__Excerpted passage__:
-=-=-
There was the straw that broke the camels back- my life has been dropping bricks.
In the days following my return from Mexico, I have been getting hammered. When I think that this is all that I can handle, there’s more. A lot more, and then even more.
I had barely unpacked our suitcases when it was time to renovate our “new” house so we could move in. For seven days I scraped wallpaper, painted walls, ripped out carpet and disinfected the sprawling 1950′s rambler that had been previously occupied by an elderly man, his chain smoking caregiver, 30+ indoor cats and six months worth of hoarded garbage. Lack of safe floor space meant that my 25 pound 11 month old baby was tied on my back for the duration. At the end of each long day, I returned home to cook dinner for my family.
I felt like I had been carrying bricks.
Moving day was short and sweet and went off without a hitch. Babies tucked in and asleep by eight. When we went back the next day for our horses, the landlady claimed that all of our remaining farm equipment was hers and threatened us with law enforcement if we attempted to remove it. With a terrible sinking feeling, we loaded up our animals and left.
Another load of bricks fell on my aching back.
In the middle of the dark week that followed we met with the doctors for the pre-op appointment. With a three hour drive each way and two babies, it was a very long day.
-=-=-
Items stored from a collection:
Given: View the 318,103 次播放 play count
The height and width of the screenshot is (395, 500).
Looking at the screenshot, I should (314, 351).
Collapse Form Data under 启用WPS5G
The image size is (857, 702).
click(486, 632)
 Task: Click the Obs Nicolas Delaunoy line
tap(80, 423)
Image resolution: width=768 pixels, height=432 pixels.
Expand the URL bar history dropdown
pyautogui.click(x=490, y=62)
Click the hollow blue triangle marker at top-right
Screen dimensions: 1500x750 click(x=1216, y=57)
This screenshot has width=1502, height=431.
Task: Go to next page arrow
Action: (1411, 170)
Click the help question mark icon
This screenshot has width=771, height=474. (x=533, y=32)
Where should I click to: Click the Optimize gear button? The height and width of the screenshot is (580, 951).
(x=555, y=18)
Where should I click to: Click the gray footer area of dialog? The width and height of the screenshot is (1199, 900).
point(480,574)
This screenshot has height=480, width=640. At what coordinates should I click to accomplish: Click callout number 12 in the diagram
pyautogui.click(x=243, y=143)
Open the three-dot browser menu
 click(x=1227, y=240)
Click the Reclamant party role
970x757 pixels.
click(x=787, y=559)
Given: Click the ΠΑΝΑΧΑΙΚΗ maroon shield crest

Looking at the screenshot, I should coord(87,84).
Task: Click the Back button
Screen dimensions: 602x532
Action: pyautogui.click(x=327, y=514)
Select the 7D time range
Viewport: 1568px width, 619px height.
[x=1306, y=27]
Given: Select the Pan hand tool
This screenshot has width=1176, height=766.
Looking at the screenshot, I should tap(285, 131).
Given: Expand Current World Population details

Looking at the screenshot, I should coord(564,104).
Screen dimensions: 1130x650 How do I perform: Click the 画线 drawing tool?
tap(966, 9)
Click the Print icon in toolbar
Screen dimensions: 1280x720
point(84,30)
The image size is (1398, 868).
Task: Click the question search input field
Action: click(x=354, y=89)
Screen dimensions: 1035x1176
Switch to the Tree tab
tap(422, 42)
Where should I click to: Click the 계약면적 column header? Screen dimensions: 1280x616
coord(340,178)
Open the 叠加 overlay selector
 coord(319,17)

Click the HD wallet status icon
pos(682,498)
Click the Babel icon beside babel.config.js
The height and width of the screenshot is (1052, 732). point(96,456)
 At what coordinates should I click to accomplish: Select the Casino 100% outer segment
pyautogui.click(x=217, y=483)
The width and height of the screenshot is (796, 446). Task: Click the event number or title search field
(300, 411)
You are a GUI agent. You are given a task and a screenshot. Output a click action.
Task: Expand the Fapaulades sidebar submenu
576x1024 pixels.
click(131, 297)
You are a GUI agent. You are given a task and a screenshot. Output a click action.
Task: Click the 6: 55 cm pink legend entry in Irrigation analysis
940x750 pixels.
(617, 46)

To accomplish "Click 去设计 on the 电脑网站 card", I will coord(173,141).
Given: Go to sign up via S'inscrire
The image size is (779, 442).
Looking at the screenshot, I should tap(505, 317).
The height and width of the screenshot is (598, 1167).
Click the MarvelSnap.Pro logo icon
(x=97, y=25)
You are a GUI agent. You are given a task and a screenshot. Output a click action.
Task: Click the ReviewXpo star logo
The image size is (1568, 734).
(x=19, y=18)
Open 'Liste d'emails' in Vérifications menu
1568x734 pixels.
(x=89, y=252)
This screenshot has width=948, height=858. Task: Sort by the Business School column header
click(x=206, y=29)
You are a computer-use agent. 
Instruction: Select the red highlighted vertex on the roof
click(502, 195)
-=-=-
__Problem details__: Write the next part of the personal account of the hard weeks after the return from Mexico, beginning after its last sentence. The listing comes from a separate source, unrelated to the text.

__Exercise output__:
I bent down lower to pile on yet another load of bricks and tried to find a way to breath under the pressure.
Crying, teething babies that don’t sleep, rotovirus that brings with it explosive vomiting and diarrhea and even more laundry for six days of crushing sleep deprivation and…
Preparing for conflict, law enforcement and possibly violence, armed with wire cutters and will power, we went to take back our fence. Heart pounding, stomach turning anxiety, fear, stage fright, fight or flight adrenaline pumping, we rolled up fences and pulled posts until the sheriff arrived. Chuckling at two girls in muddy boots and dresses, he gave us permission to take what was rightfully ours. She was wrong. We won!
In that moment the bubble popped. I let out the breath I had been holding since stepping off the plane and into the chaos of my rearranged life. The pressure dissolved. Fear was replaced by relief, inner strength and renewed sense of how strong I really am.
And I realized, again, that bricks can’t break me.